The BOK had projected the country’s economy to grow at 2.1 percent in February, a slight revision from its previous 2.3 percent estimate before the coronavirus hit the global economy. Even in April, BOK Gov. Lee Ju-yeol said growth would not go negative, but manage to stay above 0 percent.
 
“Since April, we noticed that the global state of the coronavirus is settling down slower than we initially expected,” Gov.
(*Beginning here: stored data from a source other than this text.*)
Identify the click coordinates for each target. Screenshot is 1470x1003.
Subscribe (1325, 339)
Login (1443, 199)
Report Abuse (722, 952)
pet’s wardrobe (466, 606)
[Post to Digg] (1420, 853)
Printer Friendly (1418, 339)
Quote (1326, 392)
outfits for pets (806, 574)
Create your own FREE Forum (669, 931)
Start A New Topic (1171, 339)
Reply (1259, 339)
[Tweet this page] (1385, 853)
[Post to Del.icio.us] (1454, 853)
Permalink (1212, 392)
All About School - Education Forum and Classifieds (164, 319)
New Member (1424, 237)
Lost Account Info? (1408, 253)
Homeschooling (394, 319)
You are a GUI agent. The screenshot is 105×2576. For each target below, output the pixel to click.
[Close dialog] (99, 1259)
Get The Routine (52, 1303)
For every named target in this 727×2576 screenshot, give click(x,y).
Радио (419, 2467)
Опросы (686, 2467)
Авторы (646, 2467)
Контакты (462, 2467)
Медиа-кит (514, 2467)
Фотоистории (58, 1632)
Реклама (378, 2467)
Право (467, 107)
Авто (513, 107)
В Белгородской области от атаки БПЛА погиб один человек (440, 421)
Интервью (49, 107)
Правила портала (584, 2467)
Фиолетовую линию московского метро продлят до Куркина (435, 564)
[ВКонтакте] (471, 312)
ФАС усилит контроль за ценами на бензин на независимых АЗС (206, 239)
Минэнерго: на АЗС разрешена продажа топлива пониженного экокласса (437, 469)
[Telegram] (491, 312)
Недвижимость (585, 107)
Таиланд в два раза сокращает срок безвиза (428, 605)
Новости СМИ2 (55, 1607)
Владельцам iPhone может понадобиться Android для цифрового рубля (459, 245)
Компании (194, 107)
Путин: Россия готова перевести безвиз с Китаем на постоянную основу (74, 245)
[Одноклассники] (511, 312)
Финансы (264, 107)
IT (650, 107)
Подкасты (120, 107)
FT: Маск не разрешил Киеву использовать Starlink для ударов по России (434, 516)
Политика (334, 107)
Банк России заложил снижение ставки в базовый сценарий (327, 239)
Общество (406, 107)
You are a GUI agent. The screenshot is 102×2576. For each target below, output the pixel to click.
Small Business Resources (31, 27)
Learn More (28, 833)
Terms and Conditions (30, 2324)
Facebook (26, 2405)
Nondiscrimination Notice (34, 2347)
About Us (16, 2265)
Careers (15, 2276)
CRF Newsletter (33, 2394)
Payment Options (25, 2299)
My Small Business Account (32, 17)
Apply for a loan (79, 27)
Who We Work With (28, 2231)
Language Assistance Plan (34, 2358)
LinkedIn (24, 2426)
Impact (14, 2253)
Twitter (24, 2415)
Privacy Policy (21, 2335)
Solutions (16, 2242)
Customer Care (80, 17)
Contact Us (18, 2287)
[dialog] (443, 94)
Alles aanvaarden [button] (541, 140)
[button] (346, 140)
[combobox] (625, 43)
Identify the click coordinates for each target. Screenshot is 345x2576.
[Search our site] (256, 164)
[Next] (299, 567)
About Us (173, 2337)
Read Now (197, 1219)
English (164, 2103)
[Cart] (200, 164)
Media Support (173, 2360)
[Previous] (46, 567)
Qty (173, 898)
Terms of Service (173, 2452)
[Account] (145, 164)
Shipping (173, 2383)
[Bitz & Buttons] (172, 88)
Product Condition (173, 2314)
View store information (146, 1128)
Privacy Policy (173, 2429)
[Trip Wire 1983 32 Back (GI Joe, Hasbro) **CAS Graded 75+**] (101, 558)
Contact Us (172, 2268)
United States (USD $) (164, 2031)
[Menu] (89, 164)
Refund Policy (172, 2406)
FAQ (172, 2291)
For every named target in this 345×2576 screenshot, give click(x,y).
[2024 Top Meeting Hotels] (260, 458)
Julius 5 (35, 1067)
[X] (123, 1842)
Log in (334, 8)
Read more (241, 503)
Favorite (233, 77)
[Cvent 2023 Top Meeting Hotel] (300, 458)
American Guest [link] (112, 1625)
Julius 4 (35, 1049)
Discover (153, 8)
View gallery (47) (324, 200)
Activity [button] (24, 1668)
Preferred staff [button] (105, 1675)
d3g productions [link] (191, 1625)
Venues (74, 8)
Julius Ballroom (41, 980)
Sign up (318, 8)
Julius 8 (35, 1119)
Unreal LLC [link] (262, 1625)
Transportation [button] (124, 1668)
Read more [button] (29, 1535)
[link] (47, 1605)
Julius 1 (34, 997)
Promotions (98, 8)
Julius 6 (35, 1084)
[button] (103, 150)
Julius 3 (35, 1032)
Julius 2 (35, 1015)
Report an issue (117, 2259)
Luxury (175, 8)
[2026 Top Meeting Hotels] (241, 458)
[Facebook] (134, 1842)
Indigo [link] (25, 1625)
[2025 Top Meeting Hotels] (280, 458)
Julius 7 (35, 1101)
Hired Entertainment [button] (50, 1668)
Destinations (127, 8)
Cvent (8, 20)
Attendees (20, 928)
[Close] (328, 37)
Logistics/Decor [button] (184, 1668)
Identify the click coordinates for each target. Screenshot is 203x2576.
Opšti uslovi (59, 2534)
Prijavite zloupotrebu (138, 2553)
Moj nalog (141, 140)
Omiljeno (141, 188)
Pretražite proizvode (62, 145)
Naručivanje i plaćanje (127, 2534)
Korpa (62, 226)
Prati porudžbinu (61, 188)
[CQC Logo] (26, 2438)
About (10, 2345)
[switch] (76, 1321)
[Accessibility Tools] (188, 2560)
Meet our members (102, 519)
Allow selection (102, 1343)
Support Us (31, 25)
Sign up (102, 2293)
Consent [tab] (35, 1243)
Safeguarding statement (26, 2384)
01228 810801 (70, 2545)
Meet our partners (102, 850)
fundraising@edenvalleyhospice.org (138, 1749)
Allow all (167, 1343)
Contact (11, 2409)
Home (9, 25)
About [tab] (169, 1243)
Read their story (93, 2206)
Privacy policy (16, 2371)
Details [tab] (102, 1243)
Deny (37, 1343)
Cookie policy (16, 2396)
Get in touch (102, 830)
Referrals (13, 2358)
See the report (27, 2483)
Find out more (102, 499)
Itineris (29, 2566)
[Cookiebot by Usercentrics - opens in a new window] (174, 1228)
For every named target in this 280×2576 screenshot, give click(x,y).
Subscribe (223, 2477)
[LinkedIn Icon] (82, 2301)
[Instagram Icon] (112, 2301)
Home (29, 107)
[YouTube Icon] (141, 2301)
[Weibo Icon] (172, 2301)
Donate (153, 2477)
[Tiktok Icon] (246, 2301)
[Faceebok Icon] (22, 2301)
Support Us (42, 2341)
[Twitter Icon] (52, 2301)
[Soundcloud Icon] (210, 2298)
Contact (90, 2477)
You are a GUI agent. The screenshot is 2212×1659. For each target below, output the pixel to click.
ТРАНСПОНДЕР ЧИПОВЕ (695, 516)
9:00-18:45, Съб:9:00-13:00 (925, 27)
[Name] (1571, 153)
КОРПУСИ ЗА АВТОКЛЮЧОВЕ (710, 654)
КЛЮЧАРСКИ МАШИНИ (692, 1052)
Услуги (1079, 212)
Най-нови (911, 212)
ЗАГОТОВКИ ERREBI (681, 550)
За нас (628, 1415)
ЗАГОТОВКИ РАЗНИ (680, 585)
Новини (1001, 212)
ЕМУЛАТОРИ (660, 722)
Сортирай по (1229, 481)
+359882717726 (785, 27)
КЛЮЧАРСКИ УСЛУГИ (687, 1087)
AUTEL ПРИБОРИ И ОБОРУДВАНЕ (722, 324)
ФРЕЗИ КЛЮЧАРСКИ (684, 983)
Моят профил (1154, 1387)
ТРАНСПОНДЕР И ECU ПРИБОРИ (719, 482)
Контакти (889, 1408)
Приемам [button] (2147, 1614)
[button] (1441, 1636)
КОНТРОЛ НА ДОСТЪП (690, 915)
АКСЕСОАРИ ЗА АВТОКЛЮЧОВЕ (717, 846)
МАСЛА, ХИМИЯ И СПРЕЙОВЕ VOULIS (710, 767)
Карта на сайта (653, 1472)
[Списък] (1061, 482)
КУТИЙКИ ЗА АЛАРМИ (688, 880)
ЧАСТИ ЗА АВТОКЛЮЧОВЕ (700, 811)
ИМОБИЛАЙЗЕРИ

Lee Ju-yeol said during a briefing Thursday.
 
Dismal figures for jobs and exports contributed to the sharp cut in the growth outlook.
 
According to BOK data, the country is expected to add a mere 30,000 new jobs in 2020 compared to 300,000 in 2019.   
 
Korea Customs Service data also showed that exports in April dropped by 24.3 percent on year followed by an additional 20.3 percent drop in the first 20 days of May. 
 
The bank warned that if the number of the infected people in the world peaks in the third quarter and decreases slower than it expects, Korea’s economy will contract even further — by 1.8 percent — this year.  
 
A 25 basis point cut to the country’s key interest rate was voted on unanimously by the six participating members of the reshuffled Monetary Policy Committee as worries over negative growth this year grew. Cho Yoon-je, one of three new members who joined the Monetary Policy Committee in April, was unable to participate in the vote due to his holding of stocks that exceeded a 30 million won limit set by the Public Service Ethics Act.  
 
The bank also hinted at purchases of government bonds as the government cranks up spending — including some 24 trillion won in two stimulus packages in the past months — to counter the coronavirus slowdown. A third supplementary budget is expected soon.  
 
 
“We are closely monitoring the market anxiety derived from unbalanced supply and demand of government bonds,” said Lee. “[If additional bonds are issued through the third supplementary budget,] and long-term interest rate volatility intensifies, the bank is ready to actively engage in purchasing treasury bonds for the sake of market stabilization.”
 
An additional rate cut seems unlikely at least for this year according to analysts as the rate’s effective floor is around 0.5 percent.  
 
“The possibility of an additional rate cut is very low,” said Kim Myoung-sil, a fixed-income analyst at Shinhan Investment. “Unless the U.S. Fed decides to implement a minus base rate, it would be burdensome for the BOK to make an additional cut."
 
There was disappointment in the market at the central bank's statement on purchasing bonds.   
 
"The central bank wasn't aggressive enough on its determination to buy government bonds," said Ahn Jae-kyun an analyst at Korea Investment & Securities. "Instead of pointing out that it would engage in the market when the volatility of long-term interest rates intensifies, it should have emphasized that the bank is ready to support the stabilization of supply and demand of state bonds when the third supplementary budget is issued."
 
The bank estimated the country’s GDP will grow 3.1 percent in 2021. Consumer prices were forecast to increase by 0.3 percent in 2020 and by 1.1 percent in 2021.